Permalink
Find file
03b7f0c Mar 6, 2015
unknown Spark
158 lines (139 sloc) 5.84 KB

Installation

# http://blog.prabeeshk.com/blog/2014/10/31/install-apache-spark-on-ubuntu-14-dot-04/
# installs oracle Java7, I alrdy had openjdk installed for Hadoop tutorial,
# so skipped that Oracle step.

# install Scala
wget http://www.scala-lang.org/files/archive/scala-2.10.4.tgz
sudo mkdir -p /usr/local/src/scala
sudo tar xvf scala-2.10.4.tgz -C /usr/local/src/scala
# append to ~/.bashrc:
export SCALA_HOME=/usr/local/src/scala/scala-2.10.4
export PATH=$SCALA_HOME/bin:$PATH

source ~/.bashrc
scala -version

# http://spark.apache.org/downloads.html: if you don't plan to use
# HDFS the choice of 'built for Hadoop' version won't matter?
# The spark.tgz download is strangely enormous (200MB), why?
wget http://d3kbcqa49mib13.cloudfront.net/spark-1.2.1-bin-hadoop2.4.tgz
tar xvf spark*
cd spark-1.2.1-bin-hadoop2.4
bin/spark-shell # scala shell
bin/run-example SparkPi 10 # some example app
bin/pyspark # python shell

Using Spark via Scala:

See https://spark.apache.org/docs/0.9.0/scala-programming-guide.html and https://spark.apache.org/examples.html. Primary abstraction is distributed collection of Resilient Distributed Datasets (RDDs), typically (but not necessarily) stored in Hadoop's HDFS. Unlike Hadoop Spark makes use of in-memory caching (of RDDs?) for faster computation.

First start HDFS node, containing the same data as I used during Hadoop WordCount.java tutorial:

cd hadoop...
sbin/start-dfs.sh
bin/hdfs dfs -ls /user/kschubert/input # lists 2 files
bin/hdfs dfs -cat /user/kschubert/input/file01 # Hello World ...

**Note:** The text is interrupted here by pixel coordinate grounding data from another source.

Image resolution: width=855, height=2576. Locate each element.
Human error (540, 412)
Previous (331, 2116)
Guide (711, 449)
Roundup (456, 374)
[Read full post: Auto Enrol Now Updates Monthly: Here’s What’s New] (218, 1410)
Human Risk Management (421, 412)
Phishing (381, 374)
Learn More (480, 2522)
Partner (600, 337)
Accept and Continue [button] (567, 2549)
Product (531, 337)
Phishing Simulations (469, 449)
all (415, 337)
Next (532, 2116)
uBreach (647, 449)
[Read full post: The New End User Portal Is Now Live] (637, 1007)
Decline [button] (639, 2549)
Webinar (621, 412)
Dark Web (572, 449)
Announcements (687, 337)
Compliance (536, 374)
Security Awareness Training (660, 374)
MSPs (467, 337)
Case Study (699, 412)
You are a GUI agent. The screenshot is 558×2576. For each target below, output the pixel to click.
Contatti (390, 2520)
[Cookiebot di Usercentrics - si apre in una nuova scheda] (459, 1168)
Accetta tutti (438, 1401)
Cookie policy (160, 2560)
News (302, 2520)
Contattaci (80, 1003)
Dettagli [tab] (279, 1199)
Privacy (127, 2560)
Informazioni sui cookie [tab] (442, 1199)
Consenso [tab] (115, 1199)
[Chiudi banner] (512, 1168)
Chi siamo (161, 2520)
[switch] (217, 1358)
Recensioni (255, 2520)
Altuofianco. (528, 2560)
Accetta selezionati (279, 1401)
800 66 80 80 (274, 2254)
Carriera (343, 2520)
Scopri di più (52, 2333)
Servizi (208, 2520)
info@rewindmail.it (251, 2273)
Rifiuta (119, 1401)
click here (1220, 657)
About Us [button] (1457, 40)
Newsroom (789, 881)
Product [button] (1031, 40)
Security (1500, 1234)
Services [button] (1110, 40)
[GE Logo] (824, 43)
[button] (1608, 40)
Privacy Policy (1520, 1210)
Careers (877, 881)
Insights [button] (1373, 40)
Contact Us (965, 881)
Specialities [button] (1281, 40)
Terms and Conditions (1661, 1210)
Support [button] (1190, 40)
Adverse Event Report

Let Spark access these HDFS files:

bin/spark-shell
val textFile = sc.textFile("hdfs://localhost:9000/user/kschubert/input/file01")
textFile.first() # Hello World
# BTW this 9000 is listed in
# grep -r 9000 etc/hadoop/
# etc/hadoop/core-site.xml:        <value>hdfs://localhost:9000</value>

# now execute the Hadoop WordCount example via Spark, code at
# https://spark.apache.org/examples.html
val textFile = sc.textFile("hdfs://localhost:9000/user/kschubert/input/file01")
# P.S.: if you specify a glob expr in the filename (as "".../file*") then you
# can easily iterate over file01, file02 and so on, exactly like the Hadoop
# WordCount example did. You can also specify a dir name as the param for
# textFile, in which case you iterate over all files in the dir. Not sure
# if the calculation automatically is going to be distributed that way, I
# assume so.
val counts = textFile.flatMap(line => line.split(" ")).map(word => (word, 1)).reduceByKey(_ + _)
# here _+_ is syntactic Scala sugar for closure (a, b) => a + b ?
counts.saveAsTextFile("hdfs://localhost:9000/user/kschubert/output/sparkout")
# print output via shell:
bin/hdfs dfs -cat /user/kschubert/output/sparkout/part-00000 # prints:
(Bye,1)
(Hello,1)
(World,2)

Now instead of using interactive Scala shell do the same via self-contained Spark app written in Scala:

# from http://spark.apache.org/docs/1.2.0/quick-start.html:
vim src/main/scala/SimpleApp.scala # paste (and put in abs path for Readme.md)
vim simple.sbt # paste
# install sbt, which is not part of scale tgz?
# See http://www.scala-sbt.org/release/tutorial/Installing-sbt-on-Linux.html
echo "deb https://dl.bintray.com/sbt/debian /" | sudo tee -a /etc/apt/sources.list.d/sbt.list
sudo apt-get update
sudo apt-get install sbt
# fails with
#E: Method https has died unexpectedly!
#E: Sub-process https received a segmentation fault.
# Is this a problem with openjdk? Just guessing.
sbt package # cannot execute without sbt installed :) TODO

Of course this code above only accesses file01, whereas the Hadoop sample iterated over all files in the hdfs dir (file01 and file02). How to do the same via Spark? TODO

Using Spark from Python 2

Python 3 is still not supported?! Apparently uses http://py4j.sourceforge.net/ for interop with JVM. See https://spark.apache.org/docs/0.9.0/python-programming-guide.html. Lets try interactive bin/pyspark first:

textFile = sc.textFile("hdfs://localhost:9000/user/kschubert/input/file01")
textFile.first() # prints hello world
counts = textFile.flatMap(lambda line: line.split(" ")).map(lambda word: (word, 1)).reduceByKey(lambda a,b: a+b)
help(counts)
print(counts) # not very useful
counts.toDebugString() # pretty verbose (processing chain?)
counts.top(5) # prints conveniently
counts.saveAsTextFile("myrdd") # thats a dirname, content is myrdd/part-00000

So this is very similar to the Scala experience (with some funcs missing in Python still).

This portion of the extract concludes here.